| 0 comments ]

I read something once in which genius was described as the ability to see a scene or problem in it's entirety; to step back, zoom out, and see the solution click together with perfect clarity before your eyes.

It's a nice idea, and it stuck with me. But those kind of moments come rarely. Answers are discovered by accident as much as by design. Knowledge systems have a life of their own, in which multiple perspectives are a necessity, everything is contingent and subject to change, absolute truth is a fallacy and a complete understanding of anything is impossible.

It's the human condition. Being created without asking, hurtling towards death at unknown velocity, and frantically juggling the endless mass of situations, ideas, experiences and stimulus along the way.


And it's great when you come across a piece of art or music that has taken some or all of this into account. I was recently converted to the cause of Oakland's Why? for this reason. Watching Yoni Wolf spit his dense OCD lyrics in the flesh, I came to realise that what I had perceived as wise-ass meandering was actually an endearingly human attempt to hold all that knowledge and memory and to make sense of it, rationalise it, and reprocess it as something understandable. Why? stopped being annoying right there and became an expression of what it is to try and hold back chaos.


Casiotone For The Painfully Alone takes the approach via a kind of poetic anthropology, in which we get fleeting glimpses of characters across America, each with their own back story, their own concerns and their own problems. Individual lives are dotted through his prolific output like stars across the sky, and a tiny event like a string of pearls snapping and scattering in a nightclub becomes heartbreaking in his hands.

Entries shown:

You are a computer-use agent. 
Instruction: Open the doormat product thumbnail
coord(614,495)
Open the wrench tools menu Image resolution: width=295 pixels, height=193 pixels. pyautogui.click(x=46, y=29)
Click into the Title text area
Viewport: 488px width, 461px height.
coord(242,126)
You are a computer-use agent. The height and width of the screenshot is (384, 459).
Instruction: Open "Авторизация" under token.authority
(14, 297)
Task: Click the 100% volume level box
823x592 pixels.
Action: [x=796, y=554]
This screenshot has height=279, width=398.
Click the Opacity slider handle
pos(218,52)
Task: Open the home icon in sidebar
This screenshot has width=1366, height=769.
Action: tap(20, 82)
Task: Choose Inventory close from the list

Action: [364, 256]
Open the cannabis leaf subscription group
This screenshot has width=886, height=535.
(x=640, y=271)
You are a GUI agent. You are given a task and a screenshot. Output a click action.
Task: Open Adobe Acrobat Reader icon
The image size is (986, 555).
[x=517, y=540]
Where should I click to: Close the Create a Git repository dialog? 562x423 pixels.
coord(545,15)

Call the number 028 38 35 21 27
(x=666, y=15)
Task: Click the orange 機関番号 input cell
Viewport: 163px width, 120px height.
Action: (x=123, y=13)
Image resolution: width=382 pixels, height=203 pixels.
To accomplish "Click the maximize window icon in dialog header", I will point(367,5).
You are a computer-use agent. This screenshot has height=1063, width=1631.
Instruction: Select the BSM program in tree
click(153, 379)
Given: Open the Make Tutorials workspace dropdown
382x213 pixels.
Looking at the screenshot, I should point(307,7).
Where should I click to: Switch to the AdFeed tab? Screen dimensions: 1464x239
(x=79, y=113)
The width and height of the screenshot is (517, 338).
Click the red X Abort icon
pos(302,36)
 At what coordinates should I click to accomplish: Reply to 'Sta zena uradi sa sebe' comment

Task to complete:
Return the part of the music essay from "I read something" to "before your eyes.", copied word for word.

Right answer:
I read something once in which genius was described as the ability to see a scene or problem in it's entirety; to step back, zoom out, and see the solution click together with perfect clarity before your eyes.